What exactly happened to the 76-year-old baseball baron was unclear – but his spokesman said he was “examined head to toe” by doctors and is now “OK.”

“George Steinbrenner is well and raising hell,” Howard Rubenstein said yesterday. “George is just fine.”

And though a report from North Carolina said that whoever called 911 said Steinbrenner was suffering chest pains, Rubenstein downplayed any chance of cardiac distress.

“I asked him about pain in his heart and he said, ‘No heart pain whatsoever,’ ” Rubenstein said.

This latest medical emergency for the Boss comes nearly three years after he suffered a pair of highly publicized problems in 2003.

They included missing Game 3 of that year’s World Series due to illness and collapsing during a memorial service for football great Otto Graham in Sarasota, Fla., in December of that year.

This year Steinbrenner suffered a new series of health woes. On July 1, he stumbled on the stairs outside Yankee Stadium, and in August, during groundbreaking for the new stadium, he slumped over and had to be steadied by Bombers broadcaster John Sterling.

The Boss’ most recent trouble happened at around 3:30 p.m. Sunday at the Playmakers Theatre in Chapel Hill, where his granddaughter Haley Swindal was performing in “Cabaret.”

The Boss’ daughter was playing the starring role of Sally Bowles, which was made famous by Liza Minnelli in the 1972 movie version of the musical.

Witnesses said that Steinbrenner passed out at the performance’s first intermission – causing quite a commotion.

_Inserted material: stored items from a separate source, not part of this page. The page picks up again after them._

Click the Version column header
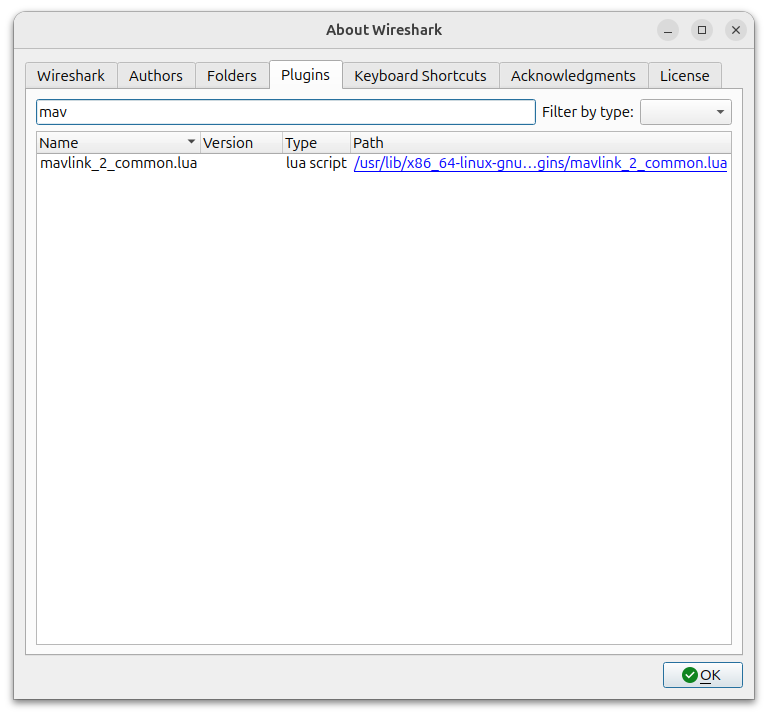Screen dimensions: 768x716 coord(240,143)
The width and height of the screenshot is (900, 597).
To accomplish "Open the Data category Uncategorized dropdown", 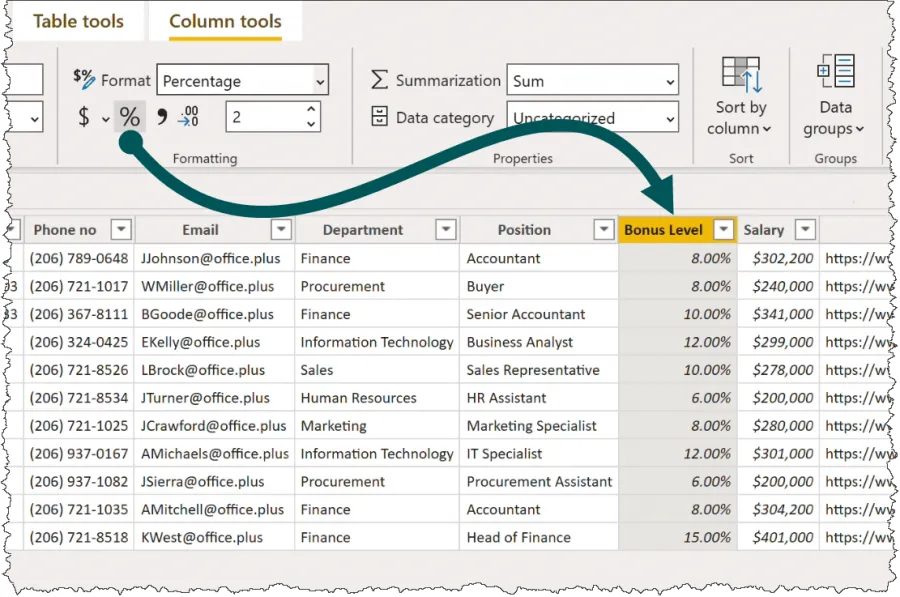I will tap(592, 118).

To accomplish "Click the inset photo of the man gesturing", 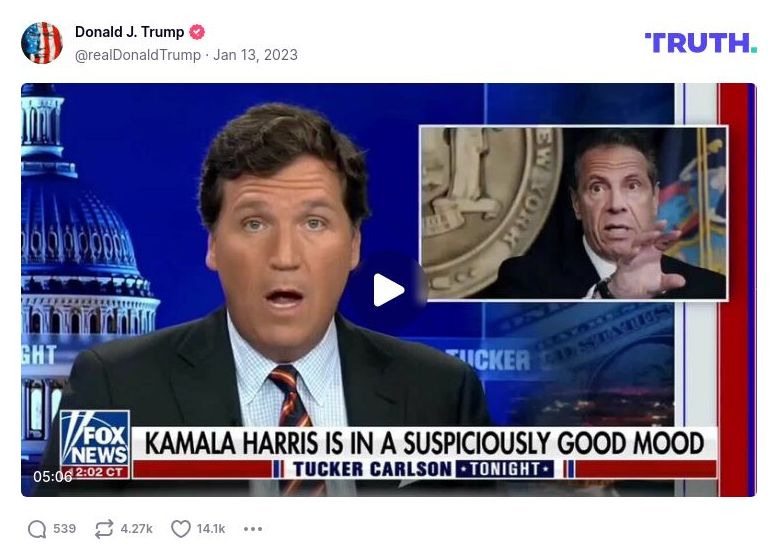I will [x=574, y=213].
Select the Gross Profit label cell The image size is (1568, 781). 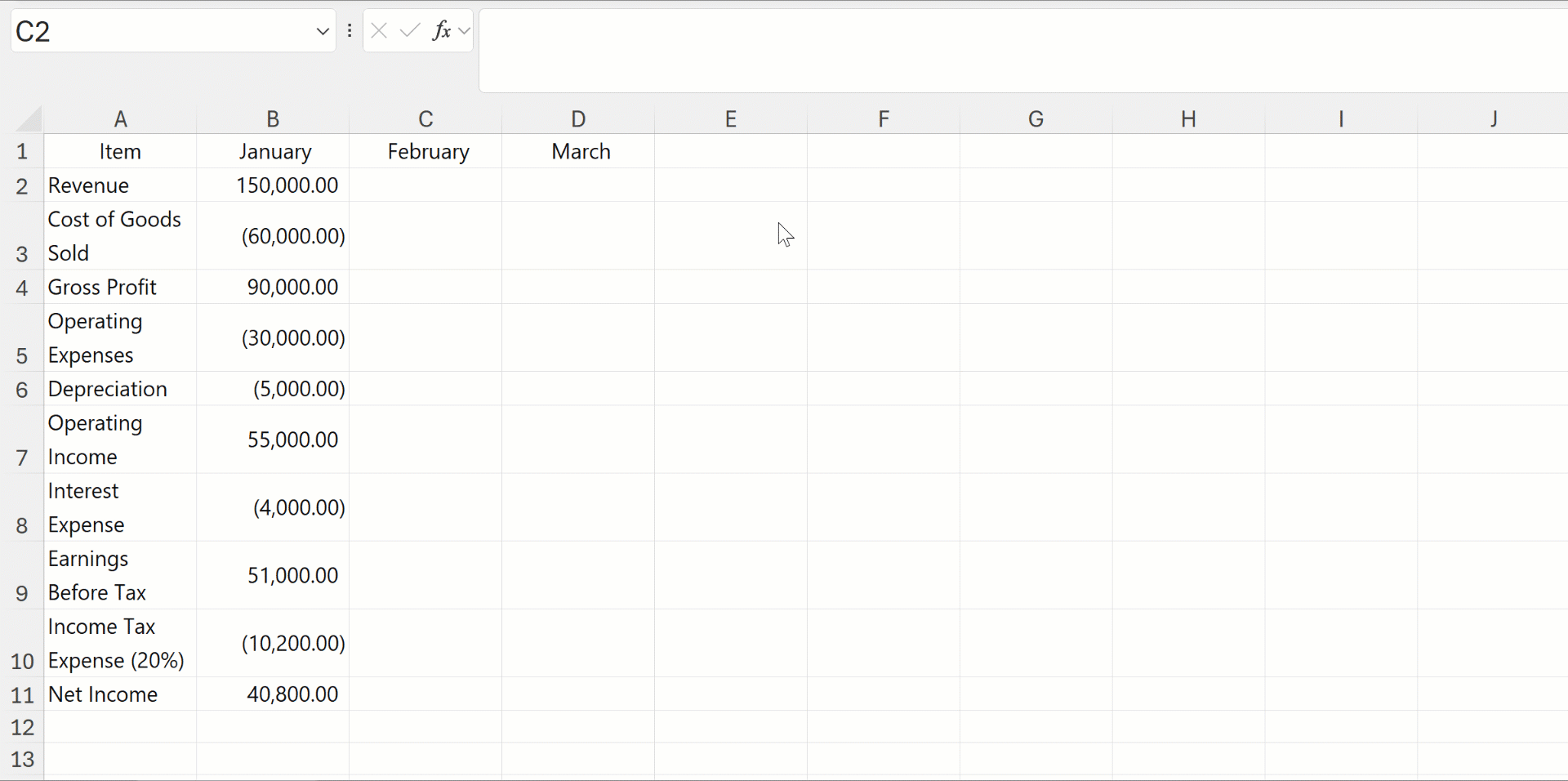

“I didn’t notice anything until intermission when people started going up to him,” Riehl told the Daily Tar Heel. “I didn’t know what was happening, and then I saw him and I froze in my seat.”

Paramedics were dispatched after someone called the school Department of Public Safety and said a man was having chest pains, the Tar Heel said.

Rubenstein said that the Yankees’ principal owner was overcome by the stuffy atmosphere in the college theater.

“George felt ill during the performance, which was held in a Revolutionary War [era] auditorium with no air conditioning and the windows closed tightly. It was very hot,” Rubenstein said.

Danny Coles, assistant music director for the production, told the Tar Heel that the heat in the theater had been on in the morning, but had been turned off shortly before the show.

Once the medics arrived, Steinbrenner was “conscious, alert and breathing,” the Tar Heel reported.

“An ambulance was called and it took George to the hospital where he was examined head to toe. George stayed overnight . . . and was released on Monday morning, at which time he flew home and was back working in Tampa Monday afternoon,” the paper said.

In a written statement, Steinbrenner said, “I was disappointed that I couldn’t watch Haley’s full performance on Sunday.”

The ruckus forced the play’s producers to cancel the performance and give refunds.